MrSpellu - 2015-04-09, 11:10
:
dworkin napisał/a:
Mi w tej grze brakuje po pierwsze rogala. Dlaczego nie ma rogala?!


Masz na myśli kompana? Jest przecież. Tylko szybko ginie //spell
dworkin - 2015-04-09, 11:12
:
No, gdyby Calisha i Heodan poszli dalej, nie miałbym żadnych uwag.
MrSpellu - 2015-04-09, 11:17
:
No niestety, gdy decydujesz się na to, by drużynę werbować z karczmy (a wygląda to tak jakbyś tworzył kolejną główną postać), to gra zaczyna trochę przypominać serię Icewind Dale.

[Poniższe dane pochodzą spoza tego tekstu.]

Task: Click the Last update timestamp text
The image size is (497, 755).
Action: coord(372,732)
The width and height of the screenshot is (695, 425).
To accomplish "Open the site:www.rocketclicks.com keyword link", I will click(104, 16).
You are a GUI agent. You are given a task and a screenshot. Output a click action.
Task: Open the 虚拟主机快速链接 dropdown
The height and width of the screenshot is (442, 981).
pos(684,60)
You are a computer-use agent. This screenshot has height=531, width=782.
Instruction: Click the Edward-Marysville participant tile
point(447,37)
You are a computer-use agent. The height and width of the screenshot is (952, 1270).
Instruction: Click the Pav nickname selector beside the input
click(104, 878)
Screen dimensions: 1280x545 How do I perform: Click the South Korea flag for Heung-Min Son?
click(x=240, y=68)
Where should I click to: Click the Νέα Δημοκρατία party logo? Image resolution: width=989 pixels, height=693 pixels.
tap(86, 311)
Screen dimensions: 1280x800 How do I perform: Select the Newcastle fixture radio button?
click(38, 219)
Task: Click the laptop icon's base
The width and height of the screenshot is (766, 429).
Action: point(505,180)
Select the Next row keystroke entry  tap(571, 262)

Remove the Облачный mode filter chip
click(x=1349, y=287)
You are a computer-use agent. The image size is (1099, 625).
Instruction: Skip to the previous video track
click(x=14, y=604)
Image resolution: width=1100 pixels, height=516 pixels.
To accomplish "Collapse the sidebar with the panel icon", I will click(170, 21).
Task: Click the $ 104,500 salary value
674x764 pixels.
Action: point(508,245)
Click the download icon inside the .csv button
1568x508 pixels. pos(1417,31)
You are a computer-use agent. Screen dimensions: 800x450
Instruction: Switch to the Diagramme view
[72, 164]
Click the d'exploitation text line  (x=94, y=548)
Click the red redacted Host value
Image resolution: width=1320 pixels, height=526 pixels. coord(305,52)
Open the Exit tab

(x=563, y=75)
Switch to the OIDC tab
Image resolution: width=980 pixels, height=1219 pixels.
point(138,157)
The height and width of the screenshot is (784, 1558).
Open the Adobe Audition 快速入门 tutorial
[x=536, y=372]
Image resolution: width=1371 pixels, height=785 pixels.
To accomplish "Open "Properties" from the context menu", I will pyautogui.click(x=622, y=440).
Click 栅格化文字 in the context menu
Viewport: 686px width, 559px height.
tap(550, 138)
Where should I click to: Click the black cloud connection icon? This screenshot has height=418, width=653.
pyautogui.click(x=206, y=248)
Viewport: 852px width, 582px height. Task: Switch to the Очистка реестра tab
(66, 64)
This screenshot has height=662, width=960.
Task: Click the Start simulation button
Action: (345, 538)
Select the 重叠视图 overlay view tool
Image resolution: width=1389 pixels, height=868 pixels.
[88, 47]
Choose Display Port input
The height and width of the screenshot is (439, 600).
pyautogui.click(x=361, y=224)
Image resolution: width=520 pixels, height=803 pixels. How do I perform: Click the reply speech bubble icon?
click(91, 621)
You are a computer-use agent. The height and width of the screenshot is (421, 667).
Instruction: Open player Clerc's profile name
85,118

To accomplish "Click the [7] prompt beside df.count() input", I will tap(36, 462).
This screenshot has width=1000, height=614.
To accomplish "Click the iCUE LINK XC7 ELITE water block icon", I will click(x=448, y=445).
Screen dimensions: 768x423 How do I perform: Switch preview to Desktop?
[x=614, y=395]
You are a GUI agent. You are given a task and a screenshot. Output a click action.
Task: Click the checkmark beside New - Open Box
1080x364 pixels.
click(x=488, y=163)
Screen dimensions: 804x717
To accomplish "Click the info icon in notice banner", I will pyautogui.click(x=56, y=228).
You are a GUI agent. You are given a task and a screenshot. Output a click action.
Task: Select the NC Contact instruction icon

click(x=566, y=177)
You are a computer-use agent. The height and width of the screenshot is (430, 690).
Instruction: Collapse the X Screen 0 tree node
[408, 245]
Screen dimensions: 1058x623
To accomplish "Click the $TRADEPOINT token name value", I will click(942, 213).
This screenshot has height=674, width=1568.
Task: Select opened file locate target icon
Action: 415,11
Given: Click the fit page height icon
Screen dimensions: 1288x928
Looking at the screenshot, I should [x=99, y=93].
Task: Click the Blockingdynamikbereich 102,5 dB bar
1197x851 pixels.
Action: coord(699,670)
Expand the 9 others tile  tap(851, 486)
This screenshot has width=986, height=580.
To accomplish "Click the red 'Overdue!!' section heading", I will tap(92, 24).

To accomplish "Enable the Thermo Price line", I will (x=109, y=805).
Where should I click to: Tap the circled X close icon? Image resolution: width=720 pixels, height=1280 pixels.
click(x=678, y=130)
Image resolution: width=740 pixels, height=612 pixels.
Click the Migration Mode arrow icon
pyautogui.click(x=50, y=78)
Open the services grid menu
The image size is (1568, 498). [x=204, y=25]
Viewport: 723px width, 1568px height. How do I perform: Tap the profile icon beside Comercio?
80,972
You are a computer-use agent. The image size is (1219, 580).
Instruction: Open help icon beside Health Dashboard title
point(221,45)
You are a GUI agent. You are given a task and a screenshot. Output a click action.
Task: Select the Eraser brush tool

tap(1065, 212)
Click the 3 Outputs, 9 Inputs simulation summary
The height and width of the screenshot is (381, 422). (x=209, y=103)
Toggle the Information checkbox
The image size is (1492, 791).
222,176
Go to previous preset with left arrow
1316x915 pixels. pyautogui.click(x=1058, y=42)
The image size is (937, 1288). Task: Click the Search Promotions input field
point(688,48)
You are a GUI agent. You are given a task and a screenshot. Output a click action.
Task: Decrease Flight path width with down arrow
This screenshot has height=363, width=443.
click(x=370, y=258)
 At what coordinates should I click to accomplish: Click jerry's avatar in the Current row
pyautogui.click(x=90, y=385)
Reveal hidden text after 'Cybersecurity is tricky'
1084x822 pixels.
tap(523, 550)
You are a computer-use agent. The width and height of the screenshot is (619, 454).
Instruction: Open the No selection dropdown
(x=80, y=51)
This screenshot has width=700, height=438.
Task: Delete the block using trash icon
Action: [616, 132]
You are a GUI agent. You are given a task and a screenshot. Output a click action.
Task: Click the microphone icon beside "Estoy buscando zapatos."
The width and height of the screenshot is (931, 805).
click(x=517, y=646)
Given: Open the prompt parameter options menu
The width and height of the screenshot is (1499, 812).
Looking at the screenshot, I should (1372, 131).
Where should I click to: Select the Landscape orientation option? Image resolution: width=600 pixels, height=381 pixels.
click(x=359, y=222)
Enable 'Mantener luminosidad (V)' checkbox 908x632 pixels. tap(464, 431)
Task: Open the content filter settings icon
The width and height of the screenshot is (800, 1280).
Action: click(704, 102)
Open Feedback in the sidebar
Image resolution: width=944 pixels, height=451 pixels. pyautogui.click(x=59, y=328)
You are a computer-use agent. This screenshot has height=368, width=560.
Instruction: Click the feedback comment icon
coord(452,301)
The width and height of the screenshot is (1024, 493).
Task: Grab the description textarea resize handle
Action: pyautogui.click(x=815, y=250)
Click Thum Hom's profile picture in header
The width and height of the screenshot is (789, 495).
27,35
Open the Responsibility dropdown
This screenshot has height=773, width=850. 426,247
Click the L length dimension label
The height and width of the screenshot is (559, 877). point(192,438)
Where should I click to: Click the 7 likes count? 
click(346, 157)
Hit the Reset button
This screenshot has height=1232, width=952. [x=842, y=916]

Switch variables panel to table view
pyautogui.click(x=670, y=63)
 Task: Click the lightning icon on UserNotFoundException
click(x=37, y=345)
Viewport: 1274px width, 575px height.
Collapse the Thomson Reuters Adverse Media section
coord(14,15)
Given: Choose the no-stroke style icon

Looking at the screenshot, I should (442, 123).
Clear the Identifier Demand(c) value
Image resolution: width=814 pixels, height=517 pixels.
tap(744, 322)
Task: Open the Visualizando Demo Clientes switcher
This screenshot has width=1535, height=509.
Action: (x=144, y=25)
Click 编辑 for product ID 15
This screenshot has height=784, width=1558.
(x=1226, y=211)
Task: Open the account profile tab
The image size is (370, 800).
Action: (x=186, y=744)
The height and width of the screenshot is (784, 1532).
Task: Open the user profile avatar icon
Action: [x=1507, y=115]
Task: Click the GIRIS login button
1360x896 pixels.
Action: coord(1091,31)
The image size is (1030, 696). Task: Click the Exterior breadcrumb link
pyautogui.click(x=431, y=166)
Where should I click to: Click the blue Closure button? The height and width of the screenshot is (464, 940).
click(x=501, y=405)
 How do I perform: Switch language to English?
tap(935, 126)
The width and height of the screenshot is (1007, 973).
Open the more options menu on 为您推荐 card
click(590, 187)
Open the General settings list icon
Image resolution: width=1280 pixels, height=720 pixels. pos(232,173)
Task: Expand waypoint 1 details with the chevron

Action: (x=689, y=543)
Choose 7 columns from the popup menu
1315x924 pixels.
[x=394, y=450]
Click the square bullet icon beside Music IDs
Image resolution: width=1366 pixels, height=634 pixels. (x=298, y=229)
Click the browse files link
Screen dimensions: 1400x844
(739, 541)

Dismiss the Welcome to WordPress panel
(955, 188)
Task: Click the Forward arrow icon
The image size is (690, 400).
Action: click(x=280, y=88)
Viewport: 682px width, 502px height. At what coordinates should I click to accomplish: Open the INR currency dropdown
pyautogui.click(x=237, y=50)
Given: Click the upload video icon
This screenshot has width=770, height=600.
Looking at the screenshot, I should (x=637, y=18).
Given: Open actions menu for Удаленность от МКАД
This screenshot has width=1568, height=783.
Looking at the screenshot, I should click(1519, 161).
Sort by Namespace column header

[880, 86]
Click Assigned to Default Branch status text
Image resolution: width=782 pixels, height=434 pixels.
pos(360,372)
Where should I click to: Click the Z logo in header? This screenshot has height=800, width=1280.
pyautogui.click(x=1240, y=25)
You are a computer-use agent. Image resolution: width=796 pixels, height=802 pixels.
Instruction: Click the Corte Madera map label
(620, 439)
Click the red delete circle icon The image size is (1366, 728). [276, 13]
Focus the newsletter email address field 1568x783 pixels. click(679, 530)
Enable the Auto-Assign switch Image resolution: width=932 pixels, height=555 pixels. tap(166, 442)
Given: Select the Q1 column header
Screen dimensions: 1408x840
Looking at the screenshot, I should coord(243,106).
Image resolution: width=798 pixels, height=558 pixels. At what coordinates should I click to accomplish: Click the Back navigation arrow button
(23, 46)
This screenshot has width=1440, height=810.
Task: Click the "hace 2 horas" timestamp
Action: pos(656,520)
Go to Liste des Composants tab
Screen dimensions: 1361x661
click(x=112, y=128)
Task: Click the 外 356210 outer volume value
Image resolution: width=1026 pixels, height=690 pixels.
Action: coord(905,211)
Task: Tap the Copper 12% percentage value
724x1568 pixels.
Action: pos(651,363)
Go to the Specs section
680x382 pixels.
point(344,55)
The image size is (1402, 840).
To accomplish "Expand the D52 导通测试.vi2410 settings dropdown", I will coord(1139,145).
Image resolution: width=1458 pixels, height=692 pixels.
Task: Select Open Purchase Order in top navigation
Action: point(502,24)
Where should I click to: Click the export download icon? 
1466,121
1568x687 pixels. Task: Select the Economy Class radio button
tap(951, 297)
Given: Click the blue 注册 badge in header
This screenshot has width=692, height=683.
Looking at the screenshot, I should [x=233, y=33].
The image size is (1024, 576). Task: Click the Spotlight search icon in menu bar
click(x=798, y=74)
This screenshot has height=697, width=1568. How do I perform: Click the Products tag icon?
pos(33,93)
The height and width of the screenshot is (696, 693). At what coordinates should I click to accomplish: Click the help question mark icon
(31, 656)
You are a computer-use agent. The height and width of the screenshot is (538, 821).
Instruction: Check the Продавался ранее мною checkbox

Moje następne podejście do gry, to będzie solo rogal //spell
Lady_Aribeth - 2015-04-09, 20:59
:
Ta akcja z Calishą i Heodanem to była dla mnie jak cios w samo serce, szczególnie, że dla Heodana wczytywałam grę, bo za pierwszym razem go nie uratowałam! ;< Tak, szybko przywiązuję się do npców.
Caed Nua początkowo kojarzyło mi się z moją ukochaną Twierdzą Strażnika z BG2. Jak dowiedziałam się, że to ma powyżej 10 poziomów, to już w ogóle maksymalna podjara. Doszłam jakoś do 7 poziomu i mimo że nawet mi się podoba, to brakuje ciekawych patentów (takich w stylu Machiny Luma Szalonego, czy portali). To po prostu kolejna lokacja do wyczyszczenia, tylko z gęściejszym klimatem. Mam jednak nadzieję, że to tylko pozory i głębiej będzie ciekawiej.
Stary Ork - 2015-04-09, 22:27
:
MrSpellu napisał/a:
Ja wczoraj na dobranoc kminiłem jak tu zrobić drużynę pluton egzekucyjny. Niestety wymaga to stworzenia przynajmniej trzech postaci z oberży.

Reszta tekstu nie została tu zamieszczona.